Chris Monkman, vice president of product management, AI and knowledge at Celonis, says helping customers capitalize on insights more quickly was one of the company’s earliest objectives when generative AI first came to market in late 2022. “We can get insights much faster, much easier, so that’s really where we focused a lot of our early exploration,” Monkman says. “The Process Copilot is an instantiation of that idea.”
In addition to democratizing access to process mining technology as Peters described, Celonis also aims to enable the true experts, or technology power users, to elevate the analyses and projects they run to address more complex problems better suited to their knowledge and skills.
Key objectives for Bayer, as it moves down this path, will be to deliver internal process efficiencies and uncover ways to deliver new value and improvements to its customer base. That type of progression from a focus on internal to customer-facing processes is one of the major process mining trends that has been playing out in 2023.
As Bayer expands its use cases and the technology that comprises its process mining installation, Peters says it’s critical to remain in lockstep with Celonis and to marshal his coworkers’ industry- and business-centric expertise to ensure that expertise is reflected in the way Bayer uses the software.
“You need to have this very close cooperation with the product team, plus you need a very strong (internal) team that understands how to insert all this company knowledge into the product, otherwise it’s not going to work,” he says, explaining that’s especially true in the era of generative AI when a large language model could make recommendations or generate content that’s inaccurate or would result in erroneous actions being taken. Human expertise represents an important guardrail to prevent that scenario.
Ecosystem Additions
In addition to tapping co-creation between a software developer and experts inside customer organizations, there’s also a significant role for the ecosystem of partners and ISVs to play when it comes to delivering AI-enhanced process mining use cases, applications, and business value.
In fact, that notion is core to the strategy behind the newly launched Celonis Process Intelligence Graph, which positions Celonis software that functions as an enabling layer of code that feeds process data to other systems (ERP, inventory, supply chain, order management) which in turn drive better processes and performance.
To make that positioning successful, Celonis needs a wide range of software platform providers, consultants, integrators, deployment experts, and industry experts to deliver layer on their expertise.

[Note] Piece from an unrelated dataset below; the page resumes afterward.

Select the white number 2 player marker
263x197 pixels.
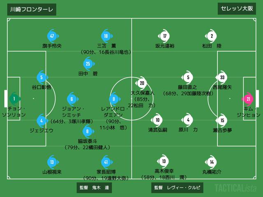(211, 36)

“We’re building all of this with the intention that partners can contribute to the PI Graph and they can use the graph to more easily deploy AI and build solutions for their customers,” Monkman says. “The idea is very much that a partner could take their expertise in a process and create a bunch of out-of-the-box knowledge on top of the Process Intelligence Graph.”
Bringing together those diverse perspectives holds great promise for customers. Peters says stakeholders in the ecosystem will be able to “contribute and build up the knowledge layers” to provide end-to-end visibility into processes such as logistics.